There are various posts about this - but I can't seem to find a definitive answer. Some people are saying it works and others not, and yet others saying its tools / IDEs that are the issue.
So I made as small an example as I could. Here are the two files I have:
compile_commands.json
[
{
"arguments": [ "gcc", "test.cpp" ],
"directory": "/home/user/development/sandbox/comp_commands",
"file": "test.cpp"
}
]
test.cpp
bool is_it()
{
// no return value - give clang warning
}
Now if I run the command clang-tidy test.cpp
in the same directory as the files I get:
[user] comp_commands$ clang-tidy test.cpp
1 warning generated.
test.cpp:4:1: warning: non-void function does not return a value [clang-diagnostic-return-type]
}
... as expected.
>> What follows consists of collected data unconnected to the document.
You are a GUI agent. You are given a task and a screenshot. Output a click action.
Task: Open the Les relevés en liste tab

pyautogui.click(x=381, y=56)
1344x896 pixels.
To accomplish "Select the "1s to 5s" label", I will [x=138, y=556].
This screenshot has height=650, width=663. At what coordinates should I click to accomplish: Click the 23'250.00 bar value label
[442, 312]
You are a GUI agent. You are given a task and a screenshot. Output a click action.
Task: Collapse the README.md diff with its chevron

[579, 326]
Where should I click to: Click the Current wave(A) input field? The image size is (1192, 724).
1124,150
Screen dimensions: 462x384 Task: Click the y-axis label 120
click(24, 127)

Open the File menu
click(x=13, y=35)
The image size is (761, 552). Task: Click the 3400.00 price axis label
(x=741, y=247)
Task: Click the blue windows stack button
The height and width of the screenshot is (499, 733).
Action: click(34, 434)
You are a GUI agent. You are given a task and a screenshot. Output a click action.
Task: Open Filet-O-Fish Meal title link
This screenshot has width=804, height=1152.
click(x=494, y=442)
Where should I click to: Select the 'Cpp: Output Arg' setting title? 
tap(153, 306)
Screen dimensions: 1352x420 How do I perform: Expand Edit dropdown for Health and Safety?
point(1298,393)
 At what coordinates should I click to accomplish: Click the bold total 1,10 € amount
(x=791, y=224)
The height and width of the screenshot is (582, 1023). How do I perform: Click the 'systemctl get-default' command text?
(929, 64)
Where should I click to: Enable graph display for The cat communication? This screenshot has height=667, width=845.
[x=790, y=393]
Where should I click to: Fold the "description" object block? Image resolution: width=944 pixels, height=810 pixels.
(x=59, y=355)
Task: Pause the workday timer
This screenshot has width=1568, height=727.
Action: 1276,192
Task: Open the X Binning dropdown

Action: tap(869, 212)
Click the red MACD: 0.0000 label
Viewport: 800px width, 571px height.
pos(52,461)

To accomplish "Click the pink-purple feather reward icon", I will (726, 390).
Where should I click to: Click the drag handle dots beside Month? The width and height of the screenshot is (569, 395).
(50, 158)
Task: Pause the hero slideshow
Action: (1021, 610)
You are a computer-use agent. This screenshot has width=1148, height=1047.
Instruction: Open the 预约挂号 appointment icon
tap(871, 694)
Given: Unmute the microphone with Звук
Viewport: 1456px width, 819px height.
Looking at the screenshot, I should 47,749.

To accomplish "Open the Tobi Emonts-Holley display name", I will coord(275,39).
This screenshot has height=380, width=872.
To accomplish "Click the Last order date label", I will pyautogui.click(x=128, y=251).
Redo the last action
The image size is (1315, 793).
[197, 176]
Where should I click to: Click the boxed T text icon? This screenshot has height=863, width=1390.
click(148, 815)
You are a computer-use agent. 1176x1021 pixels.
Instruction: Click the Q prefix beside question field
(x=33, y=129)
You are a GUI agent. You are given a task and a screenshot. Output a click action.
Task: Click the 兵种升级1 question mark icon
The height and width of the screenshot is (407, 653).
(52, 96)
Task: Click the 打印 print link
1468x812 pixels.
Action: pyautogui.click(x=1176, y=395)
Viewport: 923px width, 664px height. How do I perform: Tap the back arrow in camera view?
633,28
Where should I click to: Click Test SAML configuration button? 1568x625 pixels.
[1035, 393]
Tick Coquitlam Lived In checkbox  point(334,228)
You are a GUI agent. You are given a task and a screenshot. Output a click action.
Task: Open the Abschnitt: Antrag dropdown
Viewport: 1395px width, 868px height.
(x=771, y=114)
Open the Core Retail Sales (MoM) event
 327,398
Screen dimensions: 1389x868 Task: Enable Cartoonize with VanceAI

However if I change the line in the compile_commands.json directory to:
"directory": ".",
Then I get the output:
[user] comp_commands$ clang-tidy test.cpp
Skipping /home/user/development/sandbox/comp_commands/test.cpp. Compile command not found.
here "MaskRay"s answer suggests this is fine/works. Since I am using no IDE, just clang-tidy directly- it can't be the IDE...
Is it possible to use relative paths in the compile_commands.json file? - I am generating this file via a script and can use either, but I specifically want it to be relative paths.